**AIM OF THE EXERCISE**
Reproduce the records verbatim, from the start of the records through the line that contains "click(193, 298)", both ends included. Omit the pictures from your answer.

:: RECORD EXCERPTS ::

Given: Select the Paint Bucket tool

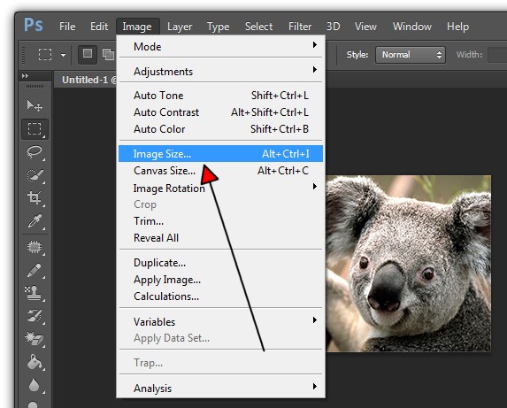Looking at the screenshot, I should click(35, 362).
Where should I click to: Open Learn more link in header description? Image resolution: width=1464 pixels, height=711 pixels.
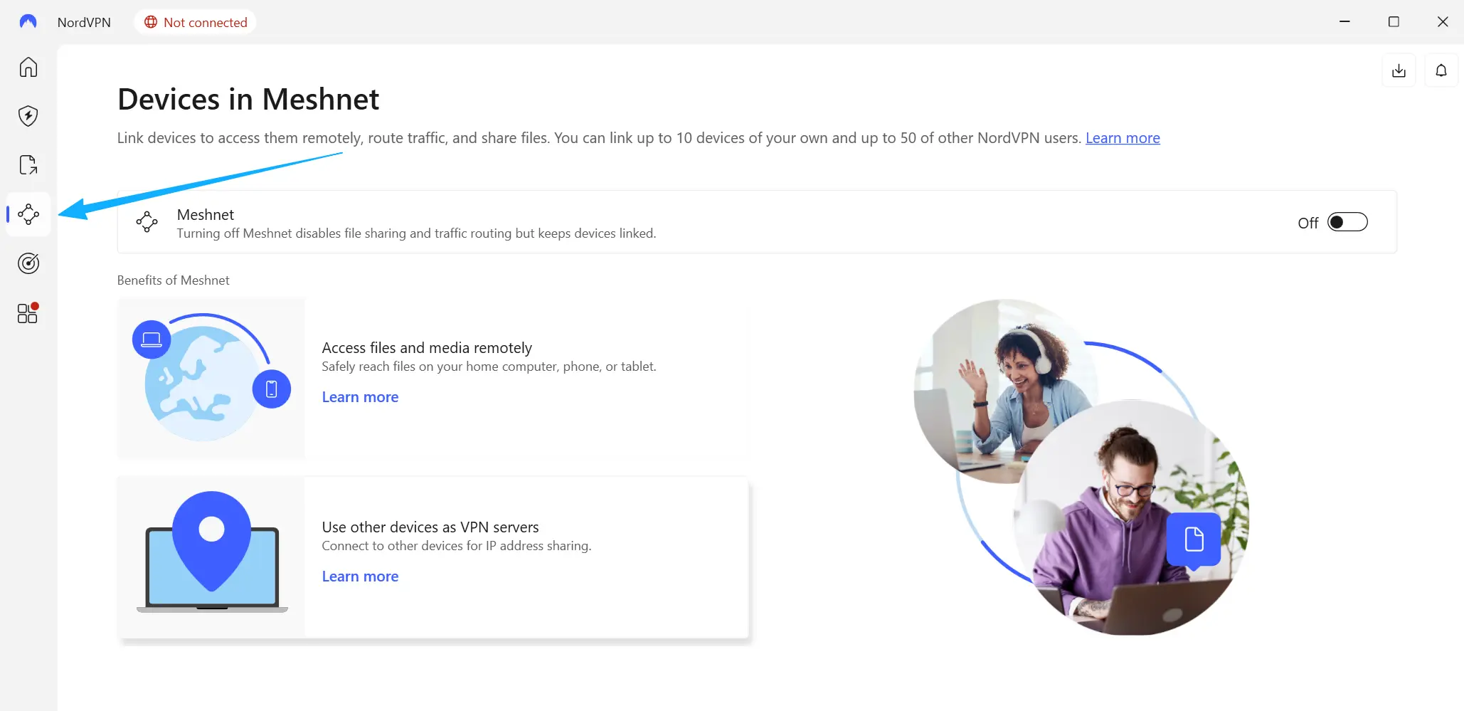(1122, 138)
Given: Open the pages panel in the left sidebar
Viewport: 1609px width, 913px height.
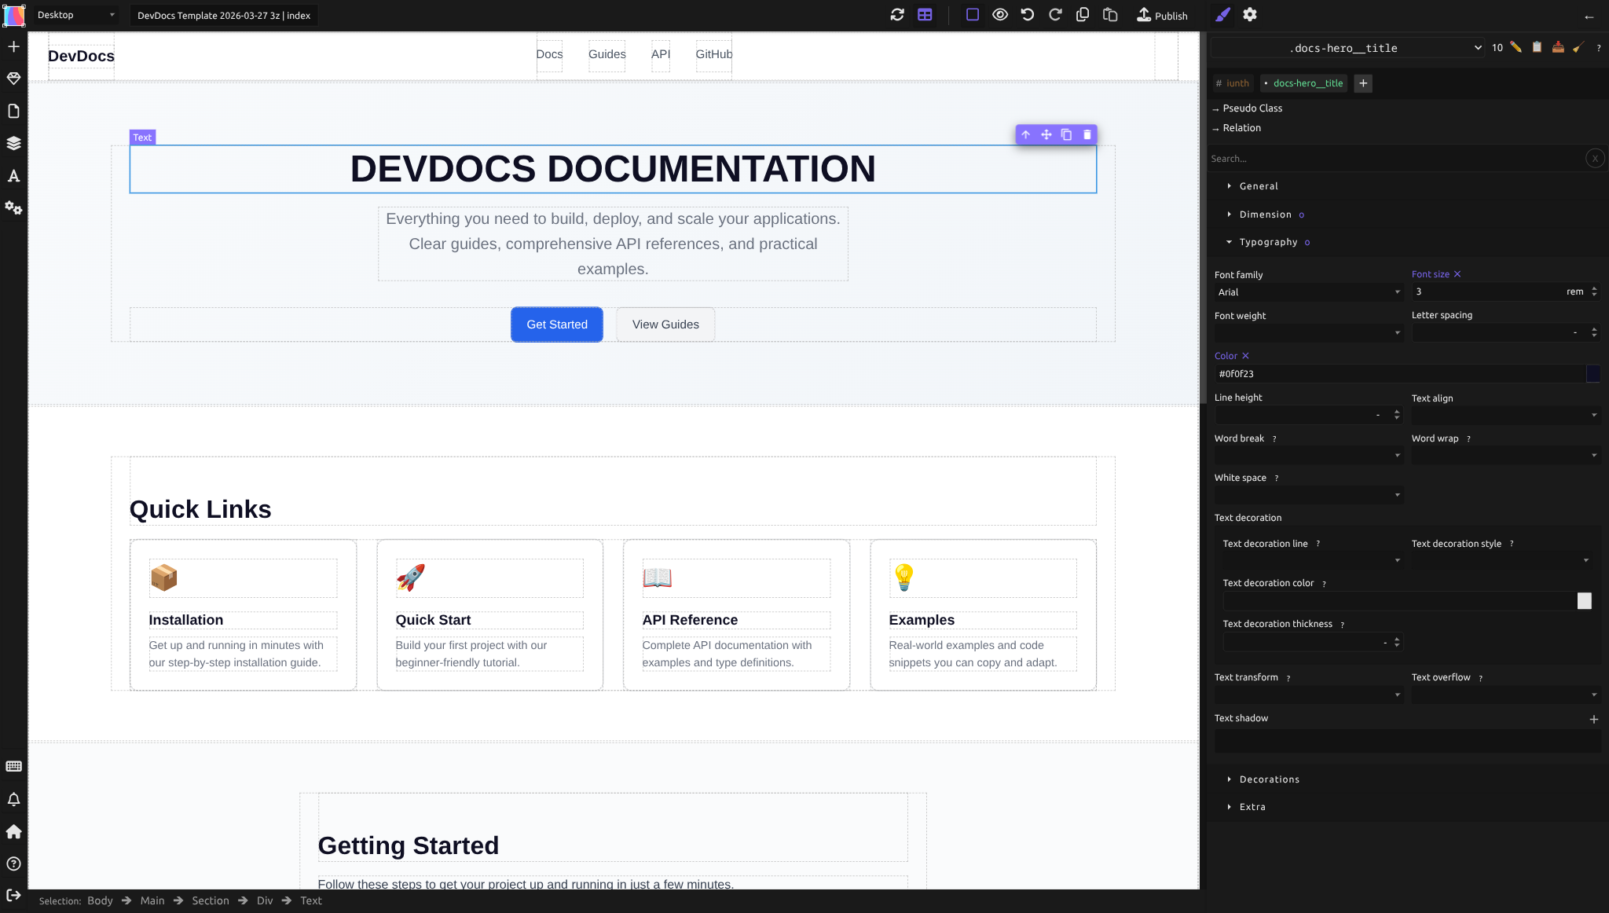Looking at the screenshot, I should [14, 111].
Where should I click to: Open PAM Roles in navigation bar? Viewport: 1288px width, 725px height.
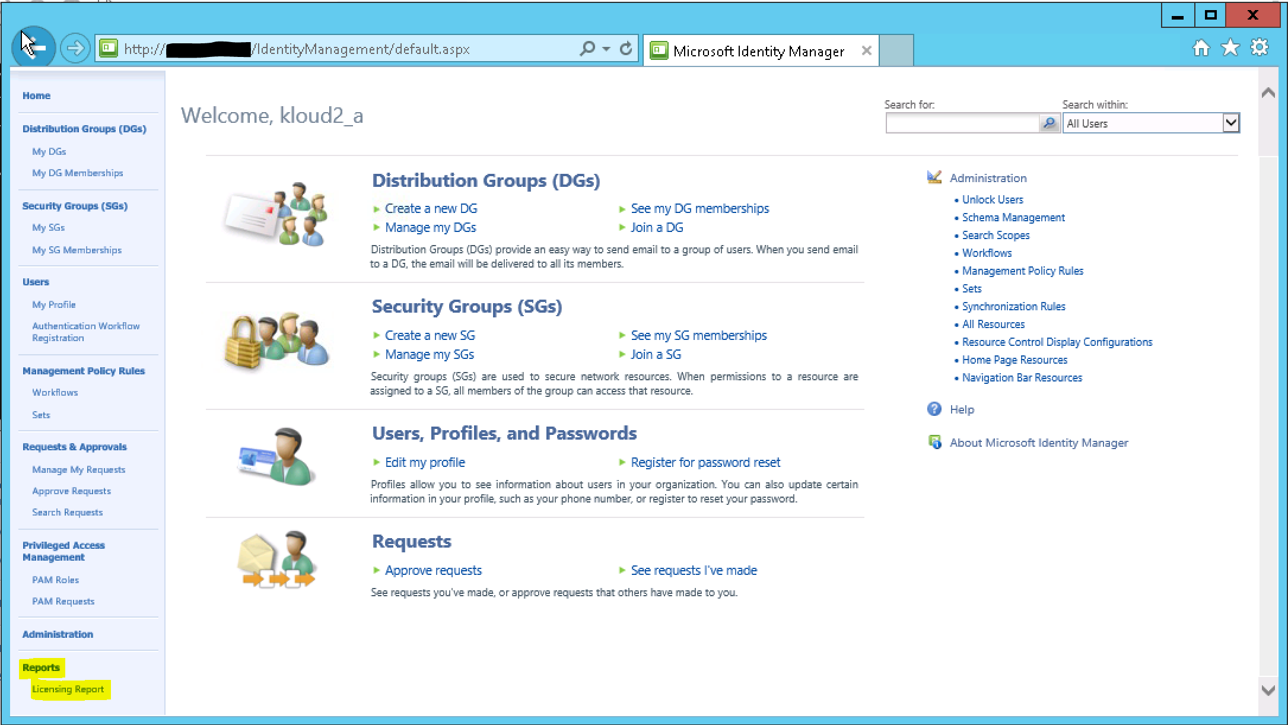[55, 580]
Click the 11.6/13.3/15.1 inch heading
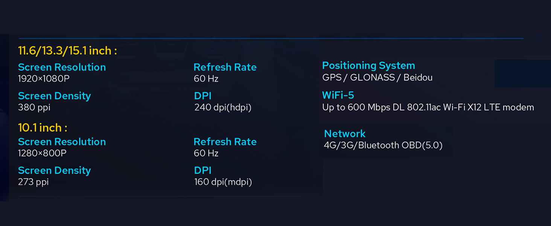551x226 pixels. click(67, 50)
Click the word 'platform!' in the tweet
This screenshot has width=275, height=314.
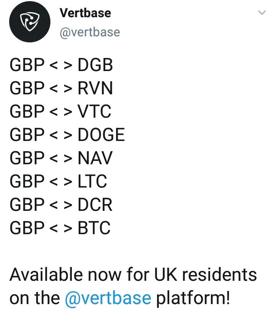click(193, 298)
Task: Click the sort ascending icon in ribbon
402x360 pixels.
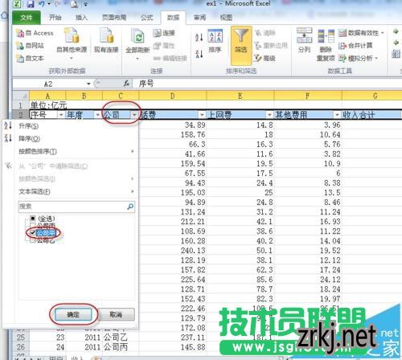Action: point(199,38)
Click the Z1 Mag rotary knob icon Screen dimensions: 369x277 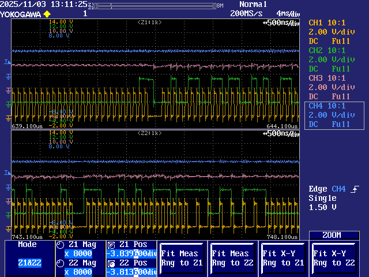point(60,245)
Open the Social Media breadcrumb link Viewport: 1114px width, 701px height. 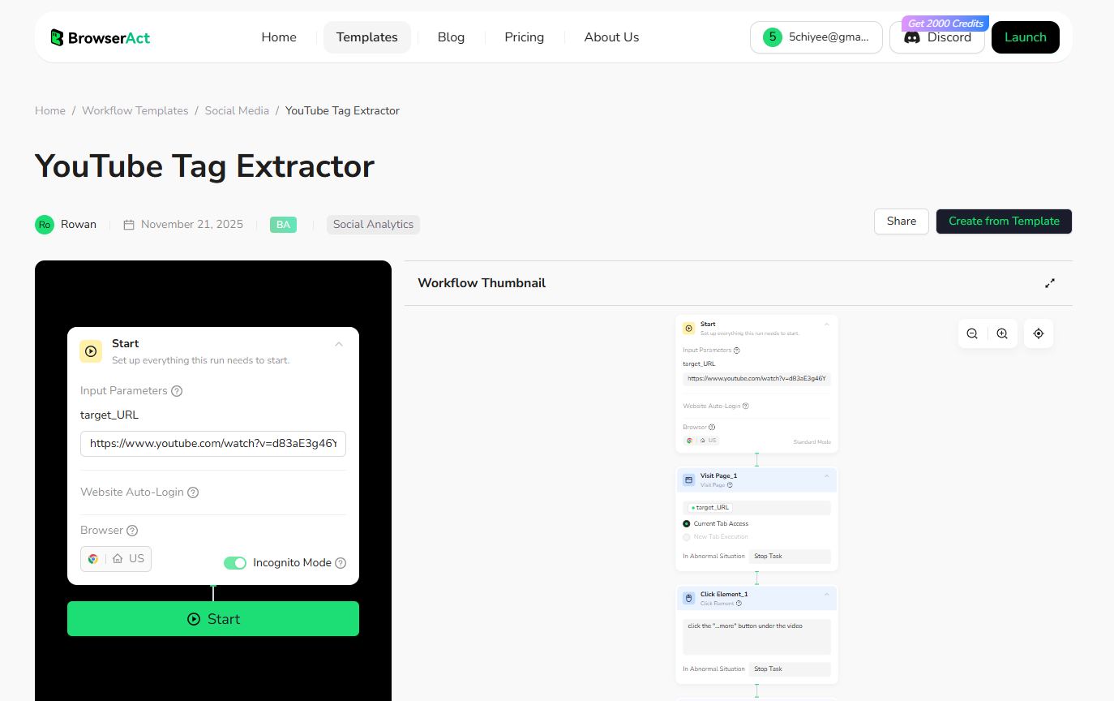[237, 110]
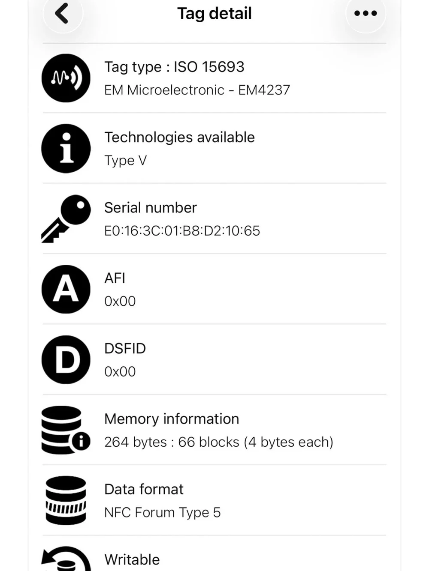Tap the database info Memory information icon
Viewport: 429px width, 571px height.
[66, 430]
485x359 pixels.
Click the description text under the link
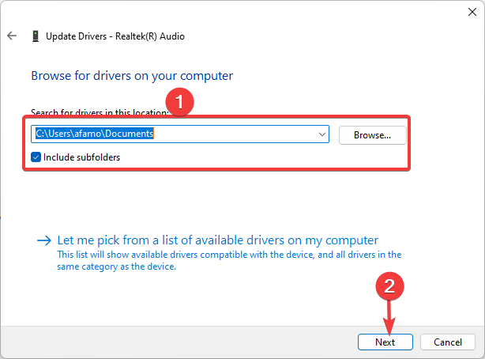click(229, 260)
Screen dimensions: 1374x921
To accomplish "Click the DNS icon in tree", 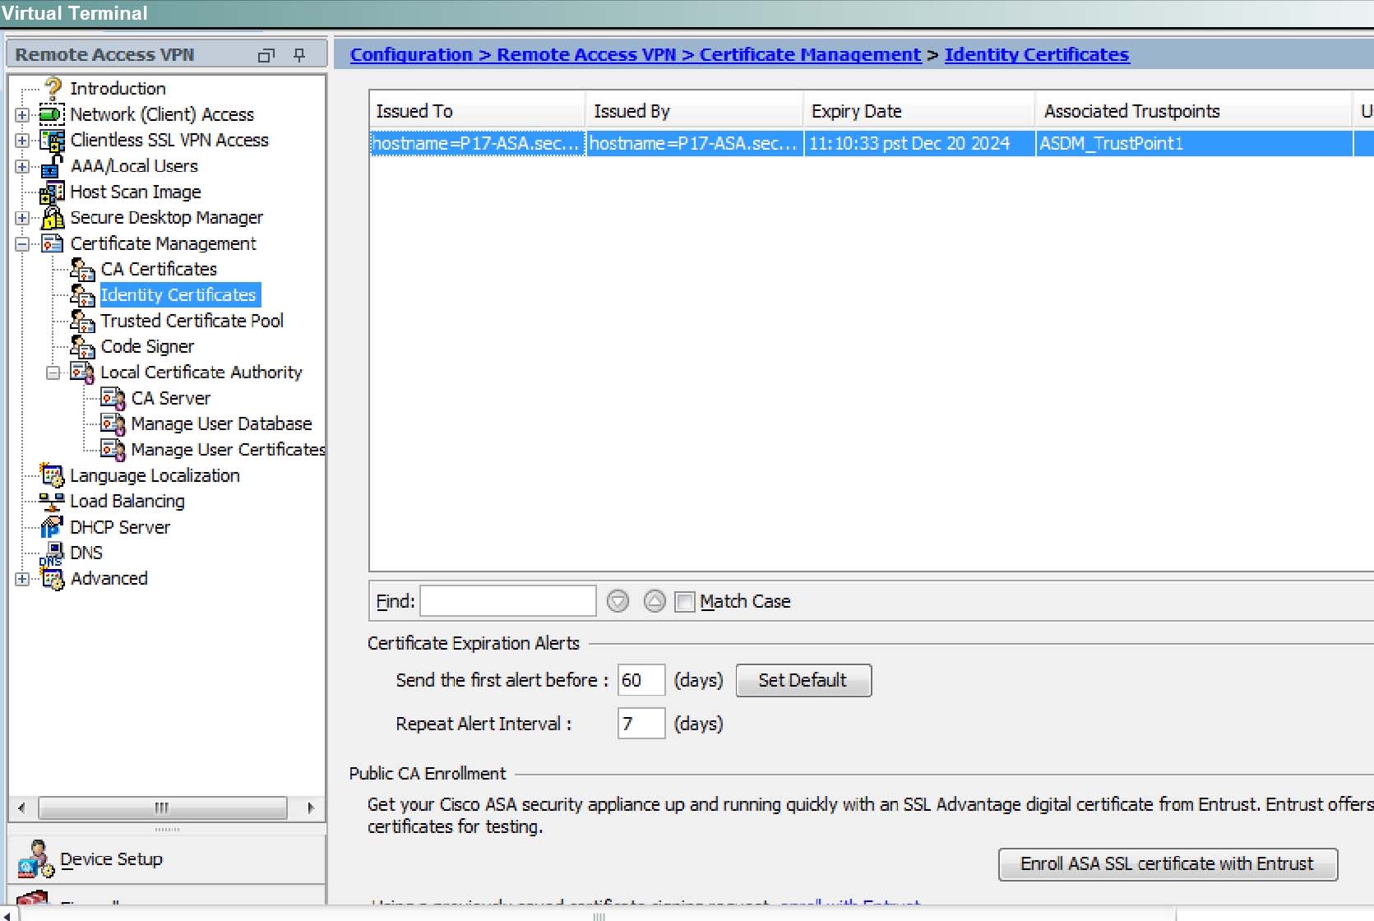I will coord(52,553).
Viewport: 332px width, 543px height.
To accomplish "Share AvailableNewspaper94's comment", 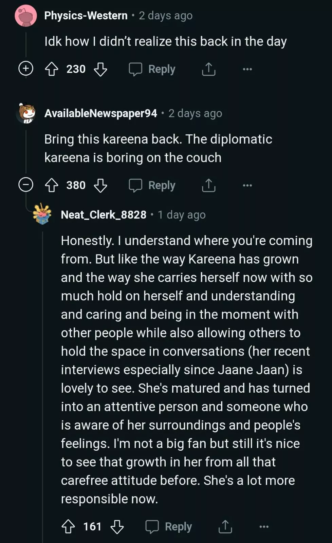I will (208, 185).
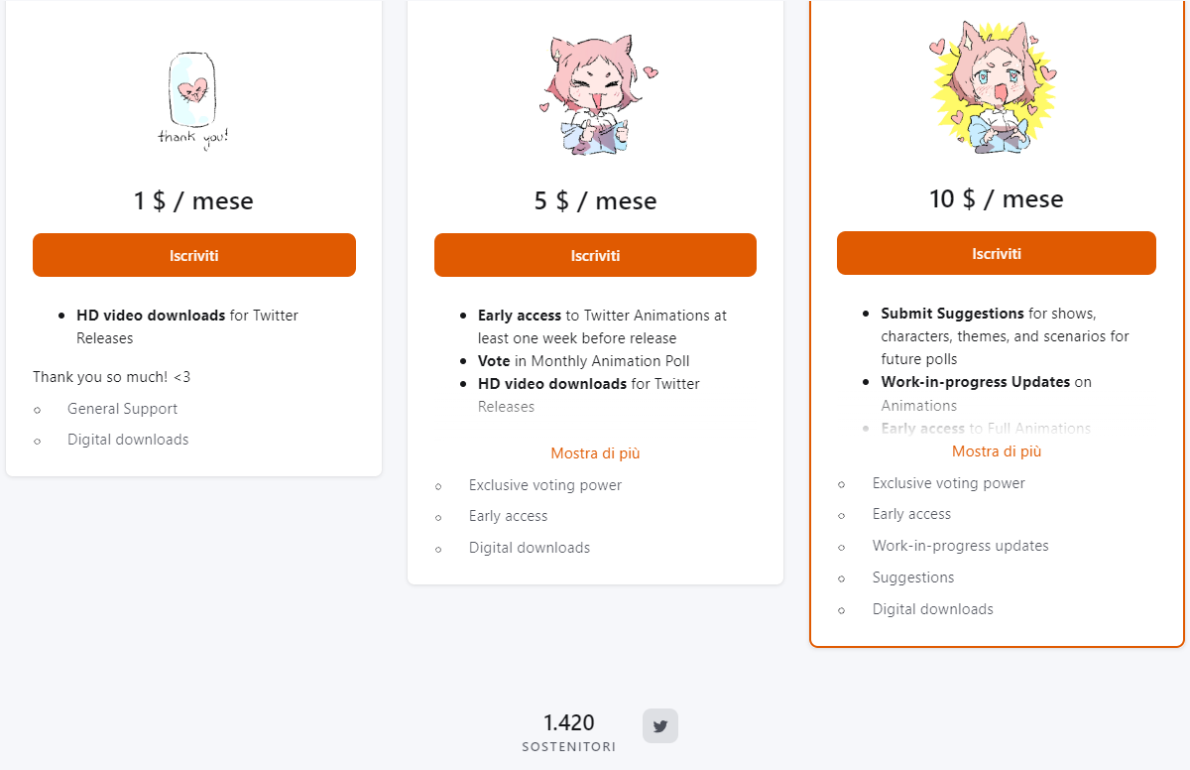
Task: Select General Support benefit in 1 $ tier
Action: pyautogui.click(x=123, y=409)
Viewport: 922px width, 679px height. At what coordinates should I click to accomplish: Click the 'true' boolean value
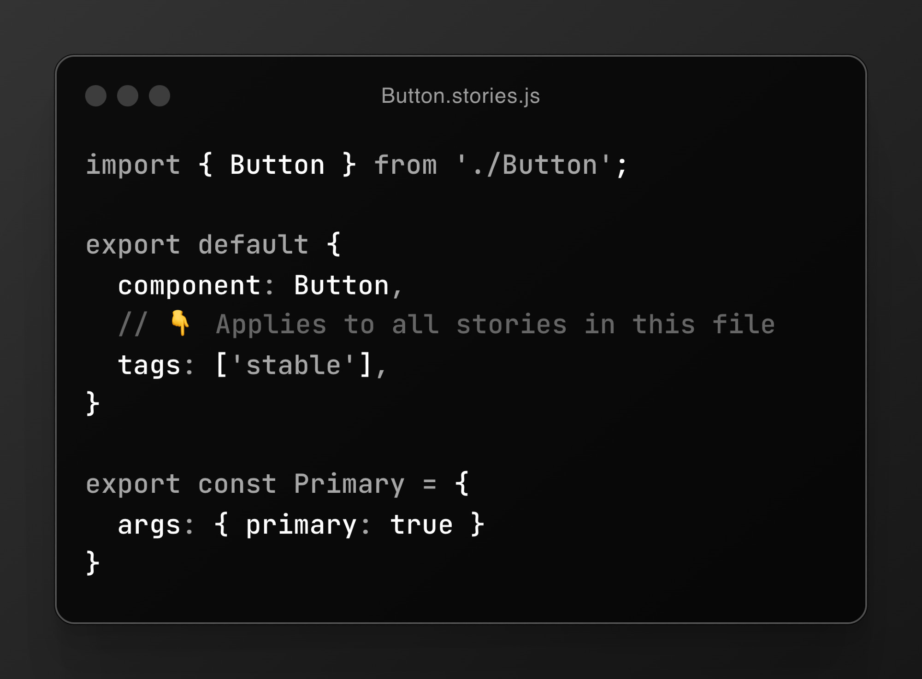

:::

**OUTPUT**
Given: Select the Paint Bucket tool

Looking at the screenshot, I should click(35, 362).
Where should I click to: Open Learn more link in header description? Image resolution: width=1464 pixels, height=711 pixels.
(1122, 138)
Given: Open the pages panel in the left sidebar
Viewport: 1609px width, 913px height.
Looking at the screenshot, I should [14, 111].
Where should I click to: Open PAM Roles in navigation bar? Viewport: 1288px width, 725px height.
[55, 580]
Click the 11.6/13.3/15.1 inch heading
551x226 pixels. click(67, 50)
Click the word 'platform!' in the tweet
This screenshot has width=275, height=314.
click(193, 298)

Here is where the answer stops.